The US State Department announced the additional cultural support on the margins of the United Nationals General Assembly in New York on Thursday (26 September), on the same day that US President Joe Biden told Ukrainian President Volodymyr Zelensky at the White House in Washington, DC, that he would be fast-tracking nearly $8bn in US military aid.
The new cultural package includes the US ensuring in partnership with the University of Pennsylvania’s Cultural Heritage Center that “Ukrainians have the data and skills they need to repair and restore damaged cultural heritage and to counter false narratives about Russia’s unprovoked war and Ukraine’s unique cultural identity”, the State Department’s announcement explained.

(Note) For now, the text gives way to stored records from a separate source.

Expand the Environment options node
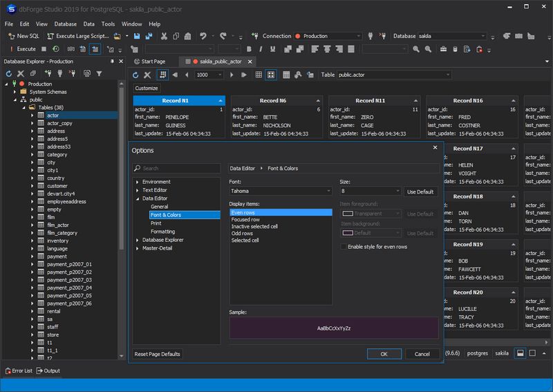The height and width of the screenshot is (392, 553). 137,182
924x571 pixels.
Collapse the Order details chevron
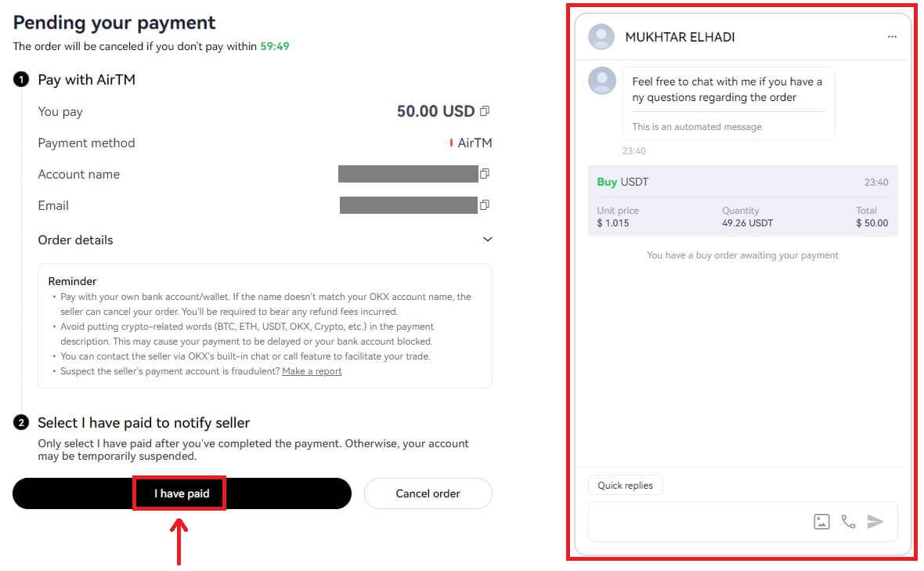click(487, 239)
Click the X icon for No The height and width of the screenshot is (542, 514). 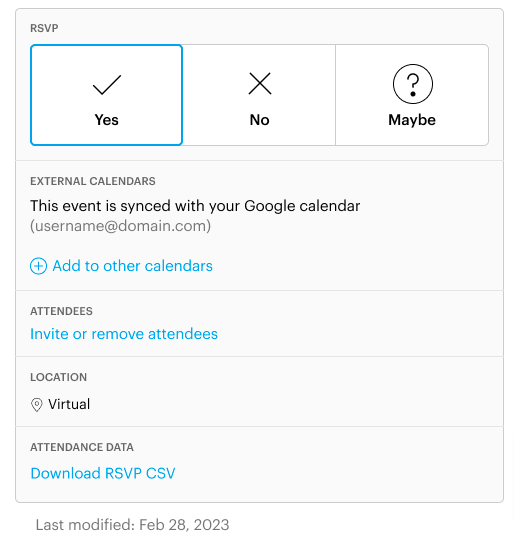[x=260, y=83]
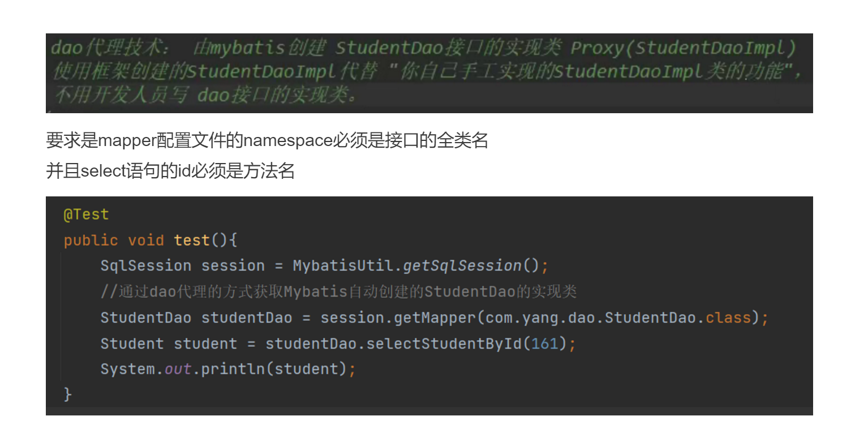Click the sentence about select语句的id
The width and height of the screenshot is (868, 446).
(170, 170)
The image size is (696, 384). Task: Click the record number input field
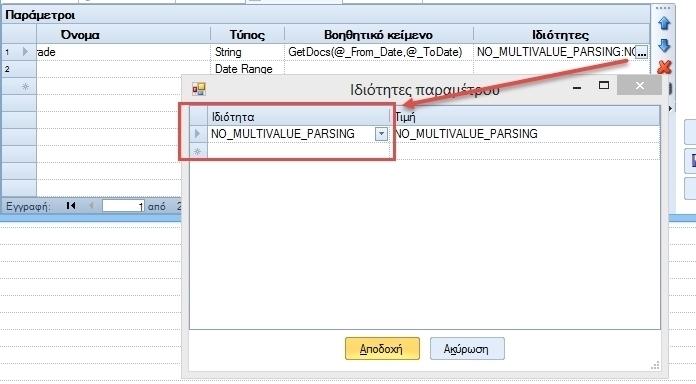click(x=123, y=206)
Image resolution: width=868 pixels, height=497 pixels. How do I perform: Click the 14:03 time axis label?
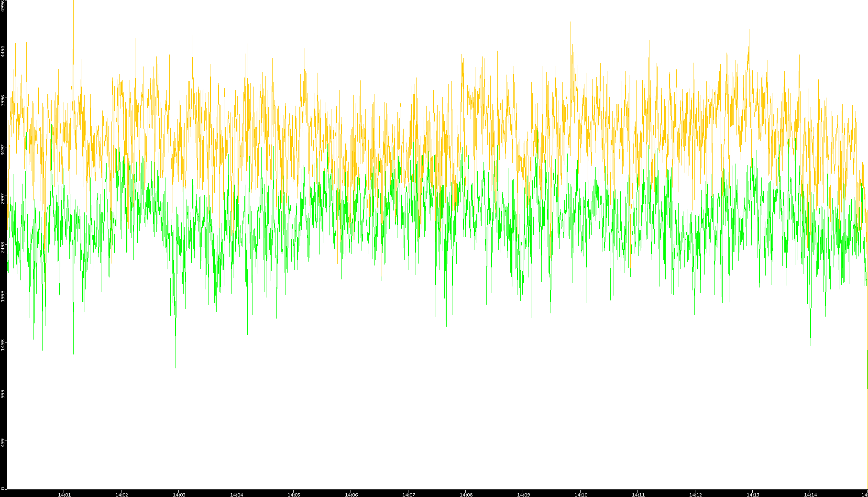pos(179,495)
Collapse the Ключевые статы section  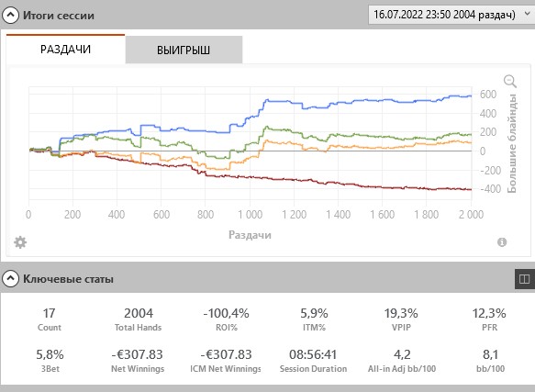click(x=11, y=279)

On 25 September, Brian I. Daniels, director of research and programmes at the Penn Cultural Heritage Center, which is part of the Penn Museum, testified before the US Congress’s Tom Lantos Human Rights Commission during a session focused on Russia’s campaign to erase Ukrainian culture and identity.
“Cultural targeting should concern us greatly,” Daniels told the commission. Based on data from the Ukrainian Heritage Monitoring Lab, his institution, the Smithsonian Cultural Rescue Initiative, Virginia Museum of Natural History and University of Maryland have been able “to apply our research and identify instances that point to systematic and widespread targeting by Russia”, he said.
The State Department also announced that the FBI and Justice Department will work with Ukraine’s Prosecutor General on strengthening Ukraine’s capabilities in tracking, investigating and prosecuting cases of cultural artefacts that have been stolen, looted and trafficked from Ukraine.
A spokesperson for the Ukrainian Prosecutor General’s office said in a statement on 27 September that its delegation, which was in the US last week, discussed at meetings “the issue of documenting war crimes and the illegal movement of cultural values”.
Emergency import restrictions imposed on 10 September by the Departments of Justice and Homeland Security, based on “a determination made by the United States Department of State under the terms of the Convention on Cultural Property Implementation Act”, are aimed at preventing the “illicit removal and sale of Ukraine’s cultural heritage”, according to the text of the rule.
Archaeological and ethnological material in the list include “objects related to funerary rites and burials dating from 200CE to 1917”. Russia has been targeting historic burial mounds in Ukraine. The restrictions are in place until March 2029.
On 23 September, Ukraine’s minister of culture and strategic communications Mykola Tochytskyi met in New York with Homeland Security Investigations (HSI) New York special agent in charge William S. Walker and Department of Homeland Security (DHS) under secretary for policy Robert Silvers for the repatriation of four antique sabers to Ukraine.
DHI stated that HSI agents at New York's John F. Kennedy International Airport were informed in June 2022 by US Customs and Border Protection of a package shipped from Russia that was declared to be a barbecue set but in fact contained four sabres that seemed to be antiques. The National Museum of History Ukraine identified the objects as sabres dating from between the 9th century and the 13th century that had belonged to nomadic and seminomadic inhabitants of the Eurasian steppe. According to DHI the sabres are part of a larger investigation that has resulted in previous repatriations.
“Each returned artefact is a small victory in our struggle for our identity and, ultimately, for our victory,” Tochytskyi said. “Our artefacts are the symbols of the Ukraine, its aspiration for freedom and independence. And as long as we have them, we will live, fight, and win.”
Earlier this month, in Naples for the G7 Culture Ministerial, the US State Department’s assistant secretary of state for educational and cultural affairs, Lee Satterfield, announced a $1m grant for the latest phase of a multi-year project of the International Centre for the Study of the Preservation and Restoration of Cultural Property (ICCROM) to safeguard Ukrainian cultural heritage. It is part of an overall US commitment of $10.5m via the Ukraine Cultural Heritage Response Initiative.
“Ukrainians are fighting for the human rights and freedoms we all cherish,” Satterfield said. “And they are also fighting, in a very real sense, for their identity as a distinct and unique culture, which Vladimir Putin has denied—a denial he has used to falsely justify his brutal, full-scale invasion. This funding will support the heroic efforts of Ukrainians to protect and preserve their cultural heritage.”